## START Document extract
Reading the World 阅读世界

May 22, 2019 2019年5月22日

Four times a year, a compact paperback with a simple cover hits Chinese bookstores, its pages filled with essays, notes, interviews, long-form nonfiction, book reviews, poetry and short stories by some of the most spirited voices from China and abroad. One-Way Street Magazine, as the quarterly is known in English—the Chinese name Dandu name might be translated as “independent reading” or “reading alone”—is a journal that thinks books and ideas are worth arguing about, and for the past ten years it’s created a small but vital space for intellectual debate. Highbrow but unpretentious, it’s a platform for opinions, articles of faith, and moments of doubt—in short, a public conversation about cultural life.

Printed on the cover of every issue is the journal’s English motto, “We read the world,” while underneath a line in Chinese adds: “A source for worldwide youth thought.” One-Way Street aims to put writers from around the globe in dialogue with their Chinese counterparts. “We’re a journal that grew out of a bookstore, and reading has always been our primary vehicle for knowledge,” says Wu Qi, the editor-in-chief. “And in a globalized age, we want the object of that knowledge to be the entire world.” Each issue ends with a handful of capsule reviews of new and noteworthy titles that haven’t yet appeared in Chinese. Recently they’ve covered books by Martha Nussbaum, Rachel Cusk, Timothy Snyder, and Teju Cole, among many others, and though there’s a distinct Anglophone bias, this section epitomizes the journal’s mission: to read deep and wide and to respond in a reflective, critical spirit.
## END Document extract
## START Provided data
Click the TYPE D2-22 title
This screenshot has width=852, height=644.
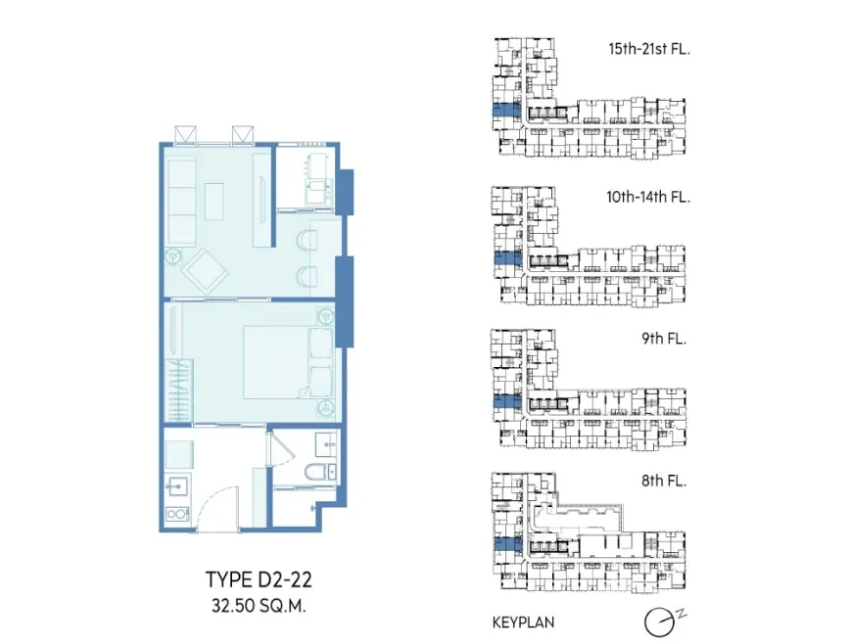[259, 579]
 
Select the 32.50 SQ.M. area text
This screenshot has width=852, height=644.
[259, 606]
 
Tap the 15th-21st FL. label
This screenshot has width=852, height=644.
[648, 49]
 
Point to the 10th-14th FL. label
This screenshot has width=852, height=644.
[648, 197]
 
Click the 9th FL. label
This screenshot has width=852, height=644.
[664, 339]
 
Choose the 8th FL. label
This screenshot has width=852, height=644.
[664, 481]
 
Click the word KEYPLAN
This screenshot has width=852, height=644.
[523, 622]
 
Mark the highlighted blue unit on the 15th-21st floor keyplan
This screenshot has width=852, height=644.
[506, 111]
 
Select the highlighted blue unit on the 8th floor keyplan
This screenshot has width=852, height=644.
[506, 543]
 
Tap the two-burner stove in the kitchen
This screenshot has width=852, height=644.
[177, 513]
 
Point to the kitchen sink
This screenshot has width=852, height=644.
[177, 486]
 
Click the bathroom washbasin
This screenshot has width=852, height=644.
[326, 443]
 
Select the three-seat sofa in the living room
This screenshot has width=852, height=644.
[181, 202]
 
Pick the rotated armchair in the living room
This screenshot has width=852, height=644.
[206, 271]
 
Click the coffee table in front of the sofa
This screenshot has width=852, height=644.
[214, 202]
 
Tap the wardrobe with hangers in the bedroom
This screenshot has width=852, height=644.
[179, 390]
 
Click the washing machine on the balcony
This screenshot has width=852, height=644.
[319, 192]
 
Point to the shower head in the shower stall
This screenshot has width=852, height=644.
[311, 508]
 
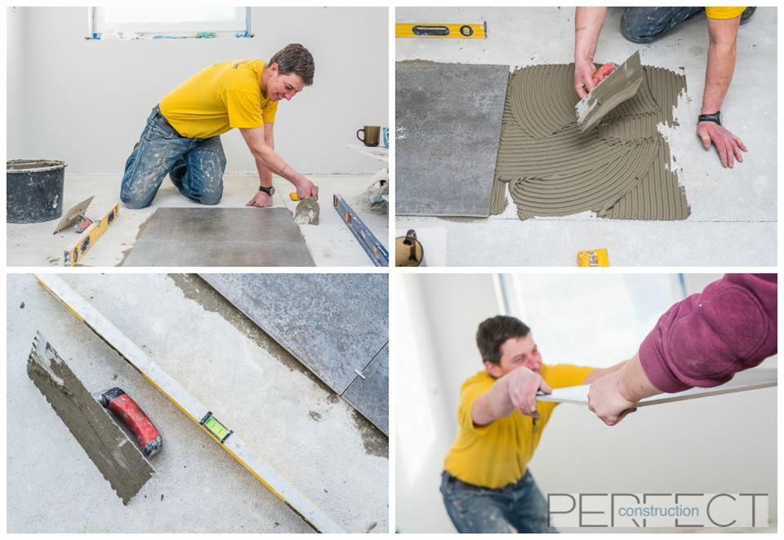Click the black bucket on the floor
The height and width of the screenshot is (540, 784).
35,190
## END Provided data
• [What to do]
1 – Reproduce the article on One-Way Street Magazine from "May 22, 2019" up to and including "about cultural life.".
2 – In one to three sentences, explain the reason the article on One-Way Street Magazine gives for the journal wanting its knowledge to take in the entire world.

• [Solved tasks]
1 –
May 22, 2019 2019年5月22日

Four times a year, a compact paperback with a simple cover hits Chinese bookstores, its pages filled with essays, notes, interviews, long-form nonfiction, book reviews, poetry and short stories by some of the most spirited voices from China and abroad. One-Way Street Magazine, as the quarterly is known in English—the Chinese name Dandu name might be translated as “independent reading” or “reading alone”—is a journal that thinks books and ideas are worth arguing about, and for the past ten years it’s created a small but vital space for intellectual debate. Highbrow but unpretentious, it’s a platform for opinions, articles of faith, and moments of doubt—in short, a public conversation about cultural life.

2 – Wu Qi, the editor-in-chief, says the journal grew out of a bookstore, so reading has always been its primary vehicle for knowledge. Because this is a globalized age, the journal wants the object of that knowledge to be the entire world.